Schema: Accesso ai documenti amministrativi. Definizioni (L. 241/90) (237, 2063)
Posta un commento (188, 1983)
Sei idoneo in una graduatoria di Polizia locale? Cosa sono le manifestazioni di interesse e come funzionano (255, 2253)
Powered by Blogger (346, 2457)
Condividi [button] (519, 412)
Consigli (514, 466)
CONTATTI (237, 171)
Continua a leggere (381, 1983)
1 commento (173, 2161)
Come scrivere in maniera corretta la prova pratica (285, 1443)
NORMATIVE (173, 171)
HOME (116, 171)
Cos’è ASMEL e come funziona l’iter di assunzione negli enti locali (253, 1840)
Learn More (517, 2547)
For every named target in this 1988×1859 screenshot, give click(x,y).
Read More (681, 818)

...

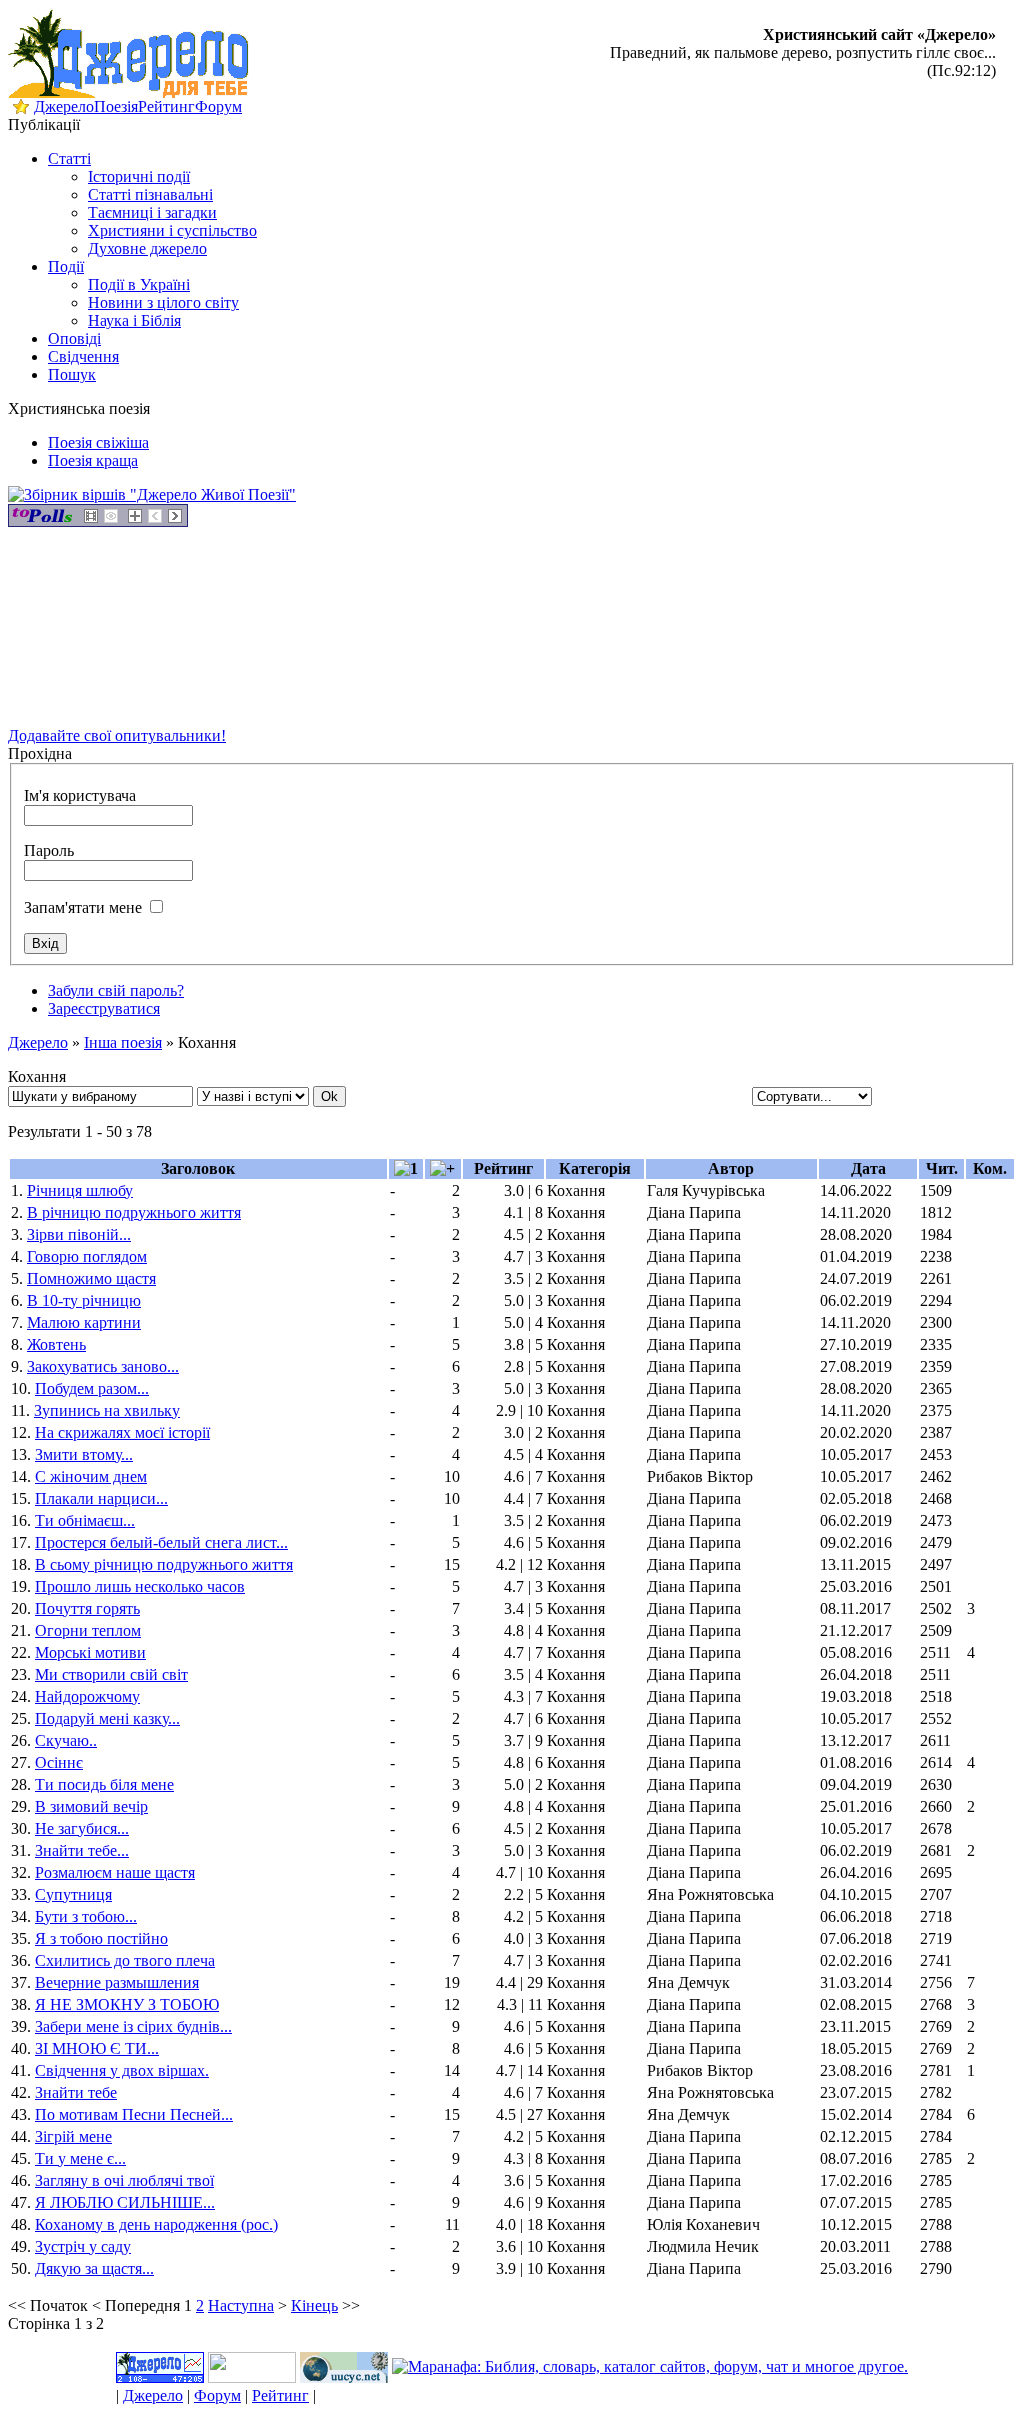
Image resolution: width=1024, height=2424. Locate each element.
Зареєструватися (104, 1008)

# Aim of the exercise
Start with the line above that contains "CONTATTI (237, 171)" and stop after the line that contains "Read More (681, 818)". Output those lines exactly, and only those.

# Response to the task
CONTATTI (237, 171)
Continua a leggere (381, 1983)
1 commento (173, 2161)
Come scrivere in maniera corretta la prova pratica (285, 1443)
NORMATIVE (173, 171)
HOME (116, 171)
Cos’è ASMEL e come funziona l’iter di assunzione negli enti locali (253, 1840)
Learn More (517, 2547)
For every named target in this 1988×1859 screenshot, give click(x,y).
Read More (681, 818)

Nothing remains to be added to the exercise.